Text excerpt section start

Baldwin does not dictate a contrary result. Baldwin holds that an appeal on the merits is separate from the issue of attorney fees, and that a judgment on the merits is final and appealable regardless of whether an attorney fee award is final or not. In reaching this conclusion, we agreed with the reasoning of Budinich v. Becton Dickinson & Co., 486 U.S. 196, 202-03, 108 S. Ct. 1717, 100 L. Ed. 2d 178 (1988), where the U.S. Supreme Court held that a lower court decision on the merits is a final decision for purposes of appeal "`whether or not there remains for adjudication a request for attorney's fees attributable to the case.' 108 S. Ct. at 1722." Baldwin, 757 P.2d at 1073. We concluded in Baldwin that "a bright line rule that a decision on the merits is a final judgment for appeal purposes despite any outstanding issue of attorney fees is necessary and appropriate." Id. at 1074. We therefore held "that a final judgment on the merits is appealable regardless of any unresolved issue of attorney fees." Id. (emphasis added). Baldwin did not specify what is necessary for an attorney fee award to be final and appealable in its own right.[3]

III.

Accordingly, we reverse the court of appeals order that severed the DOC's appeal of the Board's attorney fee award order from the other issues on appeal in this case. We remand this case with instructions that the court of appeals consider the entirety of the DOC's appeal of the Board's decision.

NOTES

[1] We granted certiorari on two issues:

(1) Whether the court of appeals erred as a matter of law by entering an order not in accord with this court's decision in Baldwin v. Bright Mortgage Co., 757 P.2d 1072 (Colo.1988), and which conflicts with the decisions of all other divisions of the court of appeals.

Text excerpt section end
Stored data section start

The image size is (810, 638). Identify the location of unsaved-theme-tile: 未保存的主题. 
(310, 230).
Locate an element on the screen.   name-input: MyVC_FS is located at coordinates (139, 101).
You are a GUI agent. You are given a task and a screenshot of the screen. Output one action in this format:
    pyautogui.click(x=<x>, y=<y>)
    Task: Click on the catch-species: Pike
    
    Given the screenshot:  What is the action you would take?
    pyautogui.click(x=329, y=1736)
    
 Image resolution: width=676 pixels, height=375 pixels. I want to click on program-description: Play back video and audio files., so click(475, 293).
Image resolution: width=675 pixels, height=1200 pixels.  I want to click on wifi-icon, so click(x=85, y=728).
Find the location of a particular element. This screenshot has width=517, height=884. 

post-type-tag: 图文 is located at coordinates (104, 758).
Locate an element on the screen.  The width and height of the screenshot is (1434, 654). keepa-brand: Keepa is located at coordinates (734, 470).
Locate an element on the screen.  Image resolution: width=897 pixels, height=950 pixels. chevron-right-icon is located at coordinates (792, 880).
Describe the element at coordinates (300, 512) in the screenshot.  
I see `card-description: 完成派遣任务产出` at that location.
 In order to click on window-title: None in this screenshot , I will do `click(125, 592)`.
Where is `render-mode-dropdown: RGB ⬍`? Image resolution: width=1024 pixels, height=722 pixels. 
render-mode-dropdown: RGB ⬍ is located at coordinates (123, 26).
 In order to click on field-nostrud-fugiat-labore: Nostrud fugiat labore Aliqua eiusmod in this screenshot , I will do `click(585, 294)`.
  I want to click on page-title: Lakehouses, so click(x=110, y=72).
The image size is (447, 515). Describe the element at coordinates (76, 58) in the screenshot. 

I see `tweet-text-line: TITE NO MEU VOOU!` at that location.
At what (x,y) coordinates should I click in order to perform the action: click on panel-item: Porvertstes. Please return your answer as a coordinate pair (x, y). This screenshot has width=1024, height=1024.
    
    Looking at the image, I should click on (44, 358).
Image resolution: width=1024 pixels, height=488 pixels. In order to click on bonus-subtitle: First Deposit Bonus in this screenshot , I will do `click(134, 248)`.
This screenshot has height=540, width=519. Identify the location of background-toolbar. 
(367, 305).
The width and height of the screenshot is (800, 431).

Stored data section end

• Task brief:
Copy out, word for word, the court opinion excerpt above on Baldwin and the appeal of attorney fee awards, from start to finish.

• Reply:
Baldwin does not dictate a contrary result. Baldwin holds that an appeal on the merits is separate from the issue of attorney fees, and that a judgment on the merits is final and appealable regardless of whether an attorney fee award is final or not. In reaching this conclusion, we agreed with the reasoning of Budinich v. Becton Dickinson & Co., 486 U.S. 196, 202-03, 108 S. Ct. 1717, 100 L. Ed. 2d 178 (1988), where the U.S. Supreme Court held that a lower court decision on the merits is a final decision for purposes of appeal "`whether or not there remains for adjudication a request for attorney's fees attributable to the case.' 108 S. Ct. at 1722." Baldwin, 757 P.2d at 1073. We concluded in Baldwin that "a bright line rule that a decision on the merits is a final judgment for appeal purposes despite any outstanding issue of attorney fees is necessary and appropriate." Id. at 1074. We therefore held "that a final judgment on the merits is appealable regardless of any unresolved issue of attorney fees." Id. (emphasis added). Baldwin did not specify what is necessary for an attorney fee award to be final and appealable in its own right.[3]

III.

Accordingly, we reverse the court of appeals order that severed the DOC's appeal of the Board's attorney fee award order from the other issues on appeal in this case. We remand this case with instructions that the court of appeals consider the entirety of the DOC's appeal of the Board's decision.

NOTES

[1] We granted certiorari on two issues:

(1) Whether the court of appeals erred as a matter of law by entering an order not in accord with this court's decision in Baldwin v. Bright Mortgage Co., 757 P.2d 1072 (Colo.1988), and which conflicts with the decisions of all other divisions of the court of appeals.